From these stories and our research, we now know that Toko Buku Liong began its activity shortly after independence in the central square of Semarang, on the corner of Purwodinatan street, nr. 27 (now Letjen Suprapto), in front of Blenduk Church. Liong is the Indonesian translation for the Dragon’s Dance, and here is a hybridization of the names Lie and Ong, the husband Lie Djoen Liem and wife Ong King Nio. Apart from selling books, the book store also provided requisites for school (supplies, books, backpacks), records, toys, stamps collection, Hollywood postcards, costume jewelry, and independent publications like comic books. The books imported were mainly Dutch, while the rest of the publications were either written in English or Indonesian. They did not sell books in Chinese, although at the time, Chinese language was still taught at THHK (Tiong Hoa Hwe Koan), the Chinese School in Indonesia until 1957, when they were banned and closed. The shop had six employees and delivered their books through the post office, and also by Lie Djoen Liem himself in his many travels across Java, and possibly to other islands. The small publications and comics they printed at Toko Buku Liong were a mixture of styles, methods of production, genres, and collective authorships, and had diverse cultural influences from the US comics, Chinese folktales, to local Javanese characters.
Lie Djoen Lim was born in the small town Kudus in 1916 and moved to Semarang together with his family probably in his teens. He met his wife on a train trip from Jakarta to Semarang during the Second World War, and both their parents agreed to their marriage. In 1947 their first daughter was born, and until 1958, Ong King Nio gave birth to seven more children. From around 1945 to 1950, before Toko Buku Liong opened, they ran a book stall for lending books, a business similar to the one taken by Djoen Liem’s father, who helped them run the store until their migration. They both spoke Dutch, most probably having been educated during the colonial occupation at HCS (Dutch-Chinese School) and/or MULO (More Advanced Low Education) for middle school, but used Javanese and Indonesian at home, and mastered written Bahasa Indonesia as we see in the many comic publications they both authored. Both of their parents were born in Java during the Dutch occupation and Lie Djoen Liem’s grandparents were the first generation of overseas Chinese, yet Chinese language was not passed down to them, so they could not speak nor understand it well.

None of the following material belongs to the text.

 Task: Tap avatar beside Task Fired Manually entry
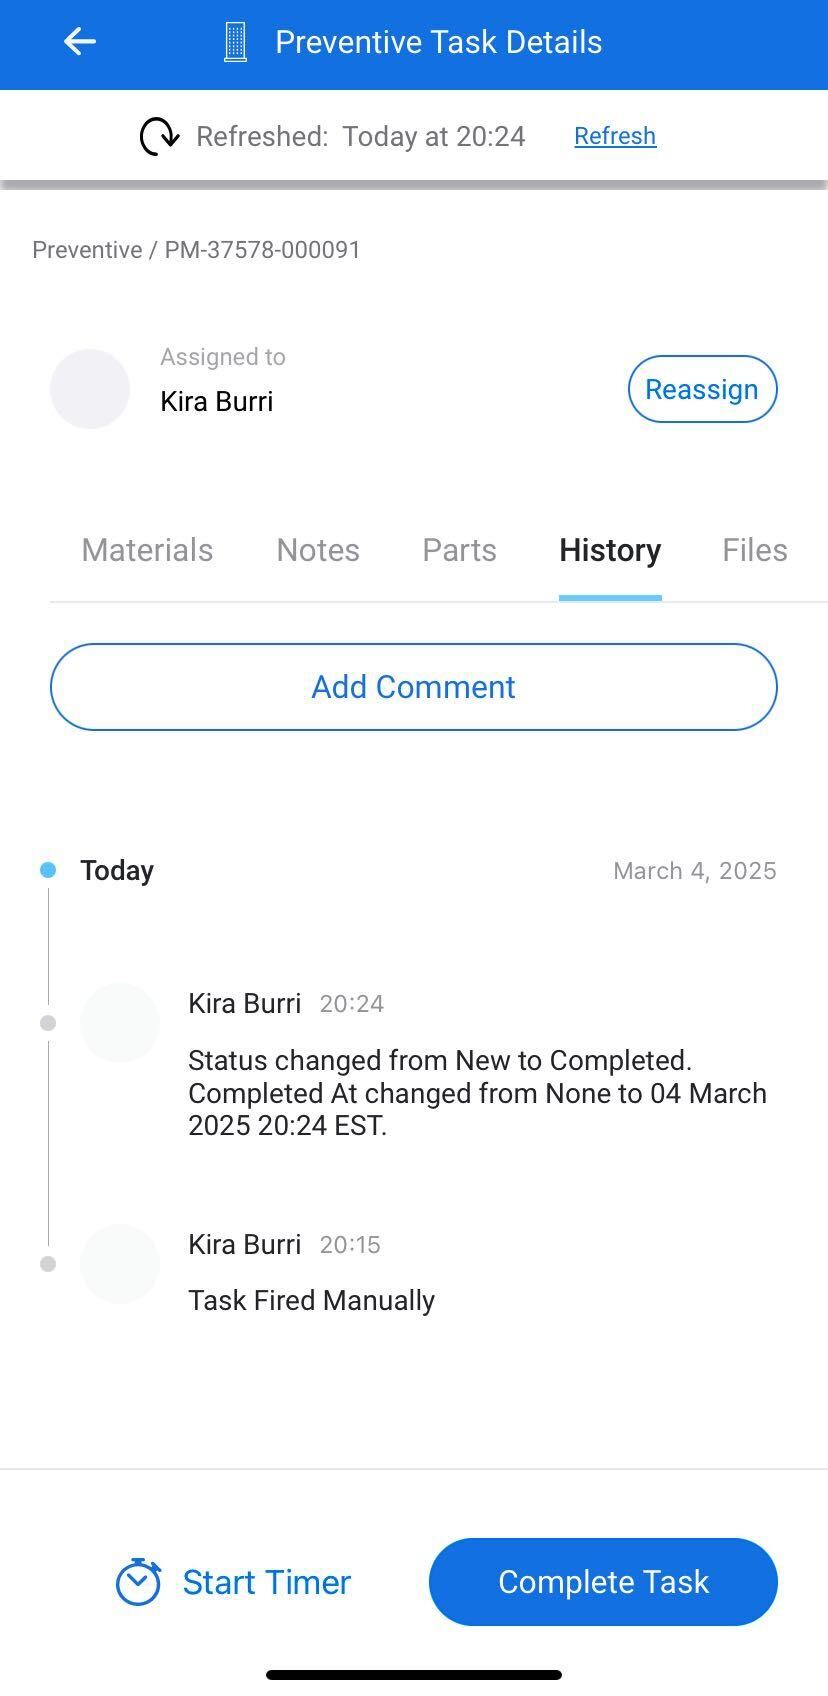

They named their children using Chinese names, but each were given a Dutch nickname which they carried throughout their lives.

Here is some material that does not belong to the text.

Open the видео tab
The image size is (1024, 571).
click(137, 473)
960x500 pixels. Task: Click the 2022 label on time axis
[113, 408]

Ong King Nio was instrumental in running the shop, managing finance, running errands, and taking care of the large family, all while also writing and producing small publications on fashion and food which she signed under the name Eleonora. She was an admirer of Hollywood fashion, liked to be in tune with the latest news from the US, and both her and her husband’s attire was an indicator of their preference for Western culture. Everyday before closing the store, they played the record Jambalaya (On the Bayou) by the US singer Brenda Lee. Their Dutch education was also instrumental in the city of Semarang, where business was mainly run by the Dutch, as a major port and settlement during the colonial occupation and after independence.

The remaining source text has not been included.